→ What is expected
Lines to restate from the data below: from the one containing "About us (510, 50)" to the one containing "Training Aids & Games (950, 381)", both included. Give them again exactly, and only them.

→ Data for processing
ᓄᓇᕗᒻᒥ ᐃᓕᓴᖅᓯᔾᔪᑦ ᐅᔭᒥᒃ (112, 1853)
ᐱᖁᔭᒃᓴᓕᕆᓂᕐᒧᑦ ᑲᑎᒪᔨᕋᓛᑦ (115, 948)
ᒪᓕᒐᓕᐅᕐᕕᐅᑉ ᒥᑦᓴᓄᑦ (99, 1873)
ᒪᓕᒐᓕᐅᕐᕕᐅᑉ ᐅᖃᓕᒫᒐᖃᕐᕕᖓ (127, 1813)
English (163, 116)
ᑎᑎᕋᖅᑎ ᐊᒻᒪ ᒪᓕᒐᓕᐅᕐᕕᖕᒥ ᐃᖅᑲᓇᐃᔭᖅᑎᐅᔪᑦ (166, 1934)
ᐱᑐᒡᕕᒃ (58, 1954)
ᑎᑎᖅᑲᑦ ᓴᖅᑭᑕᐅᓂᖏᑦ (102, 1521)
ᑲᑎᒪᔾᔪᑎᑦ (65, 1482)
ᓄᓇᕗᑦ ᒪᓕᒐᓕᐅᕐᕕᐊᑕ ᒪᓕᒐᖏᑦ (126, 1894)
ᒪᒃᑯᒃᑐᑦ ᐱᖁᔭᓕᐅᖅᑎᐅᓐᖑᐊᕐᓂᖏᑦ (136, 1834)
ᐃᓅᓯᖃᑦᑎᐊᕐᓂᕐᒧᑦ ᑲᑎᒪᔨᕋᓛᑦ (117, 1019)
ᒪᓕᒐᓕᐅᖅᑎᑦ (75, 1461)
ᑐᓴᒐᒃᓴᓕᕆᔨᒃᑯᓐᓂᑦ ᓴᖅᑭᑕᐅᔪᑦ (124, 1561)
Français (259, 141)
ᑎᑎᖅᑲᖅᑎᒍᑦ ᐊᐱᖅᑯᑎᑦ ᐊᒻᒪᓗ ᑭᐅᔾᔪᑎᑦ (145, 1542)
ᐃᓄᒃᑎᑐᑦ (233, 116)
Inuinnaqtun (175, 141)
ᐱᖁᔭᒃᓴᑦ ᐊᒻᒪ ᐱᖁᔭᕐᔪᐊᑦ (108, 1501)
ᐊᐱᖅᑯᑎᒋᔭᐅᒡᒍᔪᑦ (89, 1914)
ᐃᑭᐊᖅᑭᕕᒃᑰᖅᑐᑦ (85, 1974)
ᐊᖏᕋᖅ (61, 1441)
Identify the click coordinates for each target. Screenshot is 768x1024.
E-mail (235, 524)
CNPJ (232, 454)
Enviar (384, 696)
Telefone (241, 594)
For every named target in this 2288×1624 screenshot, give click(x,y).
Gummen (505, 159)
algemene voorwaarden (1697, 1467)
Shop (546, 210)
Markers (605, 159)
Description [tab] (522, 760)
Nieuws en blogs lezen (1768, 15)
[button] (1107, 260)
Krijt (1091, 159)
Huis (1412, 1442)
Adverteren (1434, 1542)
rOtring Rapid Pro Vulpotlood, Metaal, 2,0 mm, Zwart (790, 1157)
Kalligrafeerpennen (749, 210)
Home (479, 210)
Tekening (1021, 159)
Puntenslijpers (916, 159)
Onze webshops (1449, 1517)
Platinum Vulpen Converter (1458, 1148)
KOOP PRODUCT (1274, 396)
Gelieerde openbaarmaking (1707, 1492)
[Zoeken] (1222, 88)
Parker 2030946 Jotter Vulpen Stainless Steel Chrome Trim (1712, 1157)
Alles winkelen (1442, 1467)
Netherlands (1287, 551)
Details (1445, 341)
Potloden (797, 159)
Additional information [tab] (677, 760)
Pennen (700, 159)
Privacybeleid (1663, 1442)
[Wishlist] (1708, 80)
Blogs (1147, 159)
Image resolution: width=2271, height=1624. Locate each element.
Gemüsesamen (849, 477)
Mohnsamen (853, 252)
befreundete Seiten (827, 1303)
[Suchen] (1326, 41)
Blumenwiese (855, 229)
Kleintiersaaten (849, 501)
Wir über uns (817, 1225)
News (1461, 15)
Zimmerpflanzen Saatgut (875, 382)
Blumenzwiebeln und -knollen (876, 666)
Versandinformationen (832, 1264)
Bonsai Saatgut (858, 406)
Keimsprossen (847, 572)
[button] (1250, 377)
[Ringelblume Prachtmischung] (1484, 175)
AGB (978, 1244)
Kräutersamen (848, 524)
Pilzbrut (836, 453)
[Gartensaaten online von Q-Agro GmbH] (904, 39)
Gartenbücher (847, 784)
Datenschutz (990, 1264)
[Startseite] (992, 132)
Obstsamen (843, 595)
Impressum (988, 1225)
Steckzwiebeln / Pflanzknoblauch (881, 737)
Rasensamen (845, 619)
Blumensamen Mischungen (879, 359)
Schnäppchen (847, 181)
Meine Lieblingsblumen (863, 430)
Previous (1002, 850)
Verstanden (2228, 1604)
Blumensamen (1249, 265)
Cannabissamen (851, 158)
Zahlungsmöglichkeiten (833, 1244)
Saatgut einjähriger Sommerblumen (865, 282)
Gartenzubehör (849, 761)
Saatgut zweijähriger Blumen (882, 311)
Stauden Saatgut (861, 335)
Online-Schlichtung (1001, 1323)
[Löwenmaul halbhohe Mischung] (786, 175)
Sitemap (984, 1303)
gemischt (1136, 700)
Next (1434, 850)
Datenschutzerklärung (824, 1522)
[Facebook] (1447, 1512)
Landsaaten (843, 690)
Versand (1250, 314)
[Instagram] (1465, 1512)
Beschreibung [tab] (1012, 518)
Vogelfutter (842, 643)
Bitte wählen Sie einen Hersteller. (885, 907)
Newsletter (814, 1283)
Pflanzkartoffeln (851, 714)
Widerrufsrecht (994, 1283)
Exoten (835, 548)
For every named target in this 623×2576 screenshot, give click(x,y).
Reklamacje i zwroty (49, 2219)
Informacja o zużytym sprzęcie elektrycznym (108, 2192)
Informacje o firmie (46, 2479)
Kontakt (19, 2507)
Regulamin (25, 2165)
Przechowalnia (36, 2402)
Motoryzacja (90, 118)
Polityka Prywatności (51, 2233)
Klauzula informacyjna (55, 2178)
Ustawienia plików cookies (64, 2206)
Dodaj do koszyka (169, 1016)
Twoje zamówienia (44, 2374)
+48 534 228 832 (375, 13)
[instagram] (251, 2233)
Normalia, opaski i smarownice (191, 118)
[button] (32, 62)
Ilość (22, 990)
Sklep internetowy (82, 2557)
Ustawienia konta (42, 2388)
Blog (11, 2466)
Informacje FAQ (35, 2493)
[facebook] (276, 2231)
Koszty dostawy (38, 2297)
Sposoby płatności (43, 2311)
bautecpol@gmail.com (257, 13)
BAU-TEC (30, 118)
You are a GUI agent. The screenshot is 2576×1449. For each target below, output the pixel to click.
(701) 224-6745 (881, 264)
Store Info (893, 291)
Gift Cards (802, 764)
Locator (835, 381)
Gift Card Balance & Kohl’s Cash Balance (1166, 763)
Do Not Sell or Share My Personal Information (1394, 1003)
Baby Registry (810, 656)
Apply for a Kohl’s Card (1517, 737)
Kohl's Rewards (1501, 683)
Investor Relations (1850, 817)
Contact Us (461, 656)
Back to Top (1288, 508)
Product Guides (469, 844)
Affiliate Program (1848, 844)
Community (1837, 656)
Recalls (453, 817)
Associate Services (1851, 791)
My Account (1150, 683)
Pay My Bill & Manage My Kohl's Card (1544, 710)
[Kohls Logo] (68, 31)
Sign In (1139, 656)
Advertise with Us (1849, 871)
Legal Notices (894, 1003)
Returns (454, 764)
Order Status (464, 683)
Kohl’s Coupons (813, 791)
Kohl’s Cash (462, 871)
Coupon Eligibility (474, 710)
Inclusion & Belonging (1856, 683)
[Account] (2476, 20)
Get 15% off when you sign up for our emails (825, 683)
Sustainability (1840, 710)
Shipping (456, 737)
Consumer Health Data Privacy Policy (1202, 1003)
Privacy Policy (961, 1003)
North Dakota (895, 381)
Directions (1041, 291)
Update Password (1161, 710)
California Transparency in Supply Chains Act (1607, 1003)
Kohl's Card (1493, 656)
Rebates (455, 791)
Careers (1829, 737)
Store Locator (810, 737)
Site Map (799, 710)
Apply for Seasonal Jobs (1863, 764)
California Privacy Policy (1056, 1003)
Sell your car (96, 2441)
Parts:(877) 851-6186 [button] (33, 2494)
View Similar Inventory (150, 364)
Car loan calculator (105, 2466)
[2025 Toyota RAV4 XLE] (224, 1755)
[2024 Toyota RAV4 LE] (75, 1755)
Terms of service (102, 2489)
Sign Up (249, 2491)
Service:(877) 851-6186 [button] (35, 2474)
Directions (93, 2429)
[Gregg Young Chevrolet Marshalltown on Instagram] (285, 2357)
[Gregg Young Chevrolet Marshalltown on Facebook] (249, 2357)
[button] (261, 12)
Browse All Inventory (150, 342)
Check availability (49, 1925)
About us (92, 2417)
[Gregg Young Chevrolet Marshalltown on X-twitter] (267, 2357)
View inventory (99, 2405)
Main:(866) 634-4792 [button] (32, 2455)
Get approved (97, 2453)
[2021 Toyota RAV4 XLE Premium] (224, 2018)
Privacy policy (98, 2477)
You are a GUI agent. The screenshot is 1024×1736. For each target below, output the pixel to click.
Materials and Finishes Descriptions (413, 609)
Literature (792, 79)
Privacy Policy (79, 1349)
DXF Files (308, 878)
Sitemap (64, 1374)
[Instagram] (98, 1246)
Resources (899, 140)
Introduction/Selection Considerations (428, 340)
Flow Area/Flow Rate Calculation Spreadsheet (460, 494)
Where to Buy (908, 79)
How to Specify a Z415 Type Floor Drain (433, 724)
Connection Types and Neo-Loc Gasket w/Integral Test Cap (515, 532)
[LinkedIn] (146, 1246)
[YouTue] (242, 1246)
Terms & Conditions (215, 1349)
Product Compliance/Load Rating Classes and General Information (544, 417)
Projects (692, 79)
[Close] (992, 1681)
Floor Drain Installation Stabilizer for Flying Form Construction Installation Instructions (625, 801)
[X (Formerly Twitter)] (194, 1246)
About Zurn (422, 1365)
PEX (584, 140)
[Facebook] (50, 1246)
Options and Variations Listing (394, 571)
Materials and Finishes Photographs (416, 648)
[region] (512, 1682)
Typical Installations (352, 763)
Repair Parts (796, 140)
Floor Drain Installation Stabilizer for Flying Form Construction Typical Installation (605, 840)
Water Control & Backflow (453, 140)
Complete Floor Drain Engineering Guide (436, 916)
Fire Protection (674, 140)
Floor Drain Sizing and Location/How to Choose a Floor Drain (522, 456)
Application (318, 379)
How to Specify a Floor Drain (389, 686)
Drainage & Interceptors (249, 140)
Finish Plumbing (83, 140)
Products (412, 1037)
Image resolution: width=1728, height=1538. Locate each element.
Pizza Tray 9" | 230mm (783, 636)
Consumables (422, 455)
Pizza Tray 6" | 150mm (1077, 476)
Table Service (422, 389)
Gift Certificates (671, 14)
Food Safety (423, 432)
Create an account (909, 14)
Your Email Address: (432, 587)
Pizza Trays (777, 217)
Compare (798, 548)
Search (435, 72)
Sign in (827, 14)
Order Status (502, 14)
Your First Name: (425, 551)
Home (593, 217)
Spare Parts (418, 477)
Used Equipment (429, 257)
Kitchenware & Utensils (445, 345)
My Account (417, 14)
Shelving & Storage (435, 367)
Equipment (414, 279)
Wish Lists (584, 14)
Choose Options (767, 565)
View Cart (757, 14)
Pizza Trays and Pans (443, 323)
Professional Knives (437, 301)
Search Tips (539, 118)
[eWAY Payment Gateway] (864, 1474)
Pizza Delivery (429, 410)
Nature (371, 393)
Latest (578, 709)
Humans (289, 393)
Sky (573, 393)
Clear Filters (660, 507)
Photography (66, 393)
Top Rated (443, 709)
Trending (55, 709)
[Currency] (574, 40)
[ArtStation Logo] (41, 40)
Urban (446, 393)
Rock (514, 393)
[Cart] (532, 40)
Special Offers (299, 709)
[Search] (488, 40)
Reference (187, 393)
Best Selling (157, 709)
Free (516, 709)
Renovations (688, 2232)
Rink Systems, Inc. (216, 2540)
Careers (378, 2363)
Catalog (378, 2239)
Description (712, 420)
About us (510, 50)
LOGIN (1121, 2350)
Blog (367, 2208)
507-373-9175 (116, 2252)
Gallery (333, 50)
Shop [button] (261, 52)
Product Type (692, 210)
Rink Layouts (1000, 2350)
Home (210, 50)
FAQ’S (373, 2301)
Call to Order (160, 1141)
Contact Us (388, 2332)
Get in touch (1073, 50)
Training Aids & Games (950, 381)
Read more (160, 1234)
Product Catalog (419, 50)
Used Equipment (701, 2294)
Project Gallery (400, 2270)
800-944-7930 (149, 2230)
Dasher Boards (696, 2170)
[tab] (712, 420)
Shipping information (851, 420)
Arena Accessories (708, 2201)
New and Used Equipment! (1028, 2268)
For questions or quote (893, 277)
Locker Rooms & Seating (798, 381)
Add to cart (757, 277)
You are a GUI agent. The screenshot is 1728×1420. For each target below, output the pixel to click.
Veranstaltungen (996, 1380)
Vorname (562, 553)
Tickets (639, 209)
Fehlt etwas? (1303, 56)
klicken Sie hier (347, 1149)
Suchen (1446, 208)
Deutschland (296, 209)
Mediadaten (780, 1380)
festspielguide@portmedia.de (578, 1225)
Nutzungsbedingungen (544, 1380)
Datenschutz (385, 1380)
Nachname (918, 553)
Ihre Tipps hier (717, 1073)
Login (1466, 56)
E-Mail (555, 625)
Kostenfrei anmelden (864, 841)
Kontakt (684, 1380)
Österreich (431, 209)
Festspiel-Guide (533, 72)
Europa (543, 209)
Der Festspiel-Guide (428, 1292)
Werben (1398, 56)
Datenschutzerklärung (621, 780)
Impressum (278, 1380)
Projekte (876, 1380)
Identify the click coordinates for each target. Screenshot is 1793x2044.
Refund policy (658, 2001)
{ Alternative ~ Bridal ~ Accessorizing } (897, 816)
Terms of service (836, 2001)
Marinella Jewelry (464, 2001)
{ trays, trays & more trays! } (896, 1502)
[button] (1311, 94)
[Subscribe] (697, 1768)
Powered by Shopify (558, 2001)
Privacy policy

→ Expected answer
About us (510, 50)
LOGIN (1121, 2350)
Blog (367, 2208)
507-373-9175 (116, 2252)
Gallery (333, 50)
Shop [button] (261, 52)
Product Type (692, 210)
Rink Layouts (1000, 2350)
Home (210, 50)
FAQ’S (373, 2301)
Call to Order (160, 1141)
Contact Us (388, 2332)
Get in touch (1073, 50)
Training Aids & Games (950, 381)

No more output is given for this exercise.